A word-for-word copy of the records is needed, with every picture left out.

==*==

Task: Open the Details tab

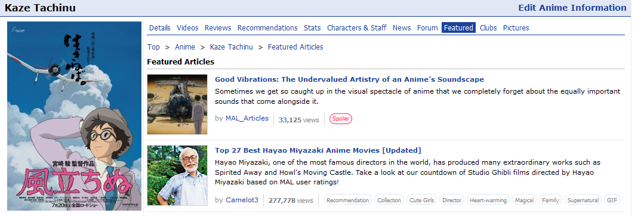Action: click(x=159, y=28)
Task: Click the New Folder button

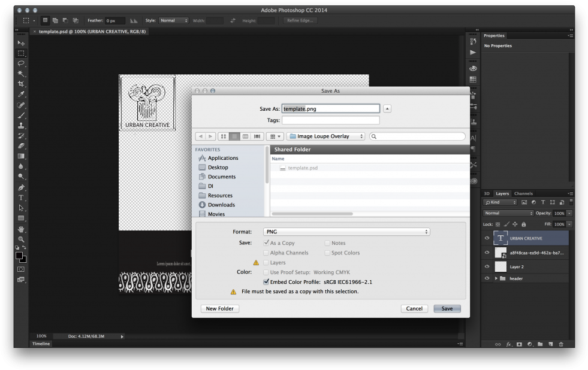Action: click(x=219, y=308)
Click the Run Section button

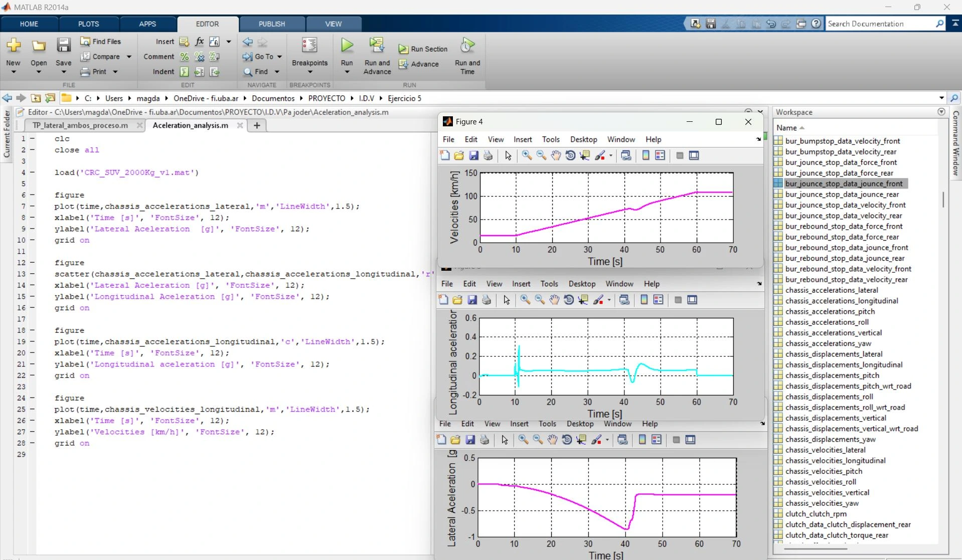(423, 49)
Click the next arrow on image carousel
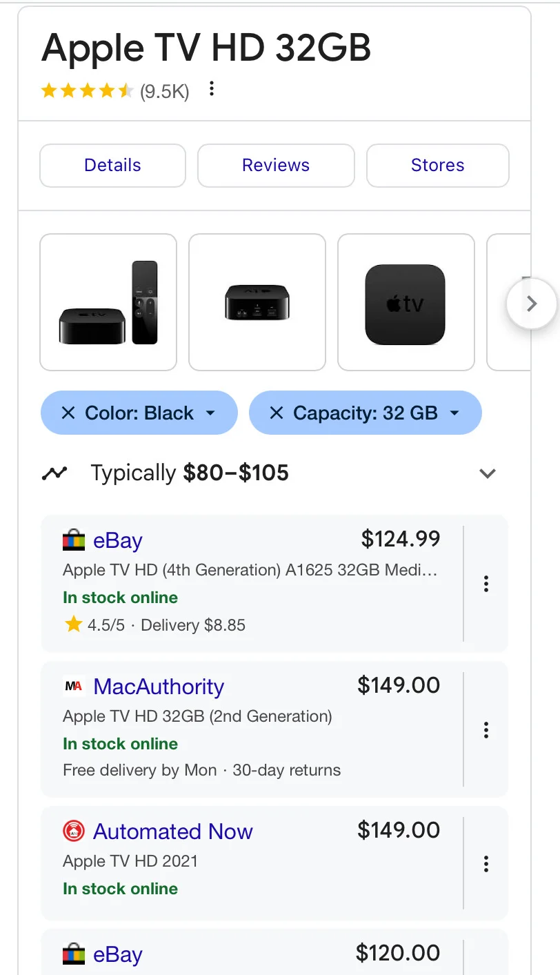The height and width of the screenshot is (975, 560). coord(530,304)
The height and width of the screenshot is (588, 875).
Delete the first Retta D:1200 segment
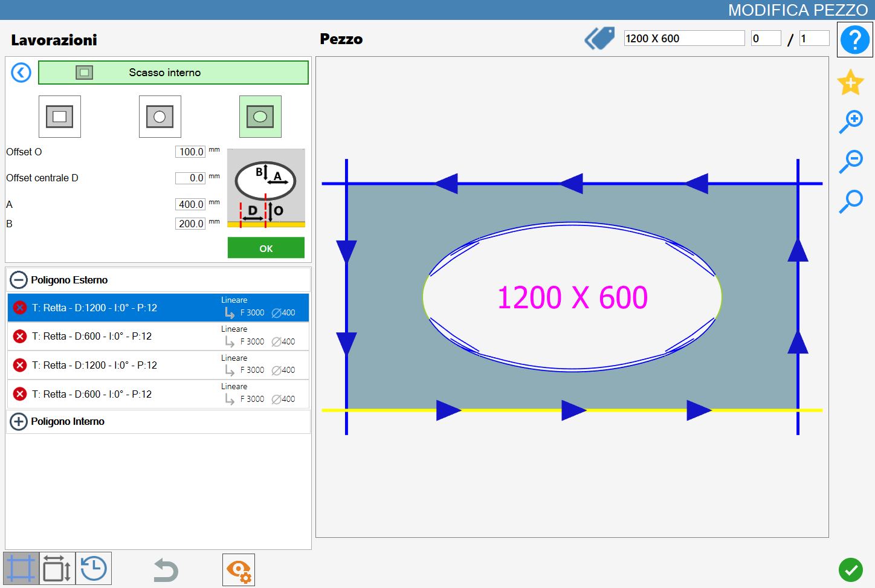[20, 308]
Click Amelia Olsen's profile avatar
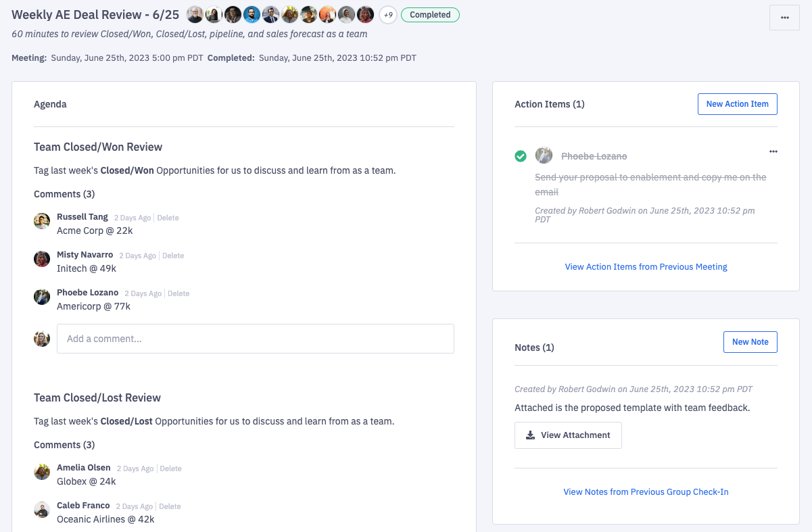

==*==

Exercise response>
Task: Open the Details tab

Action: click(x=159, y=28)
Task: Click the New Folder button

Action: click(x=219, y=308)
Click the Run Section button

(423, 49)
Click the next arrow on image carousel
The height and width of the screenshot is (975, 560). coord(530,304)
The height and width of the screenshot is (588, 875).
Delete the first Retta D:1200 segment
[20, 308]
Click Amelia Olsen's profile avatar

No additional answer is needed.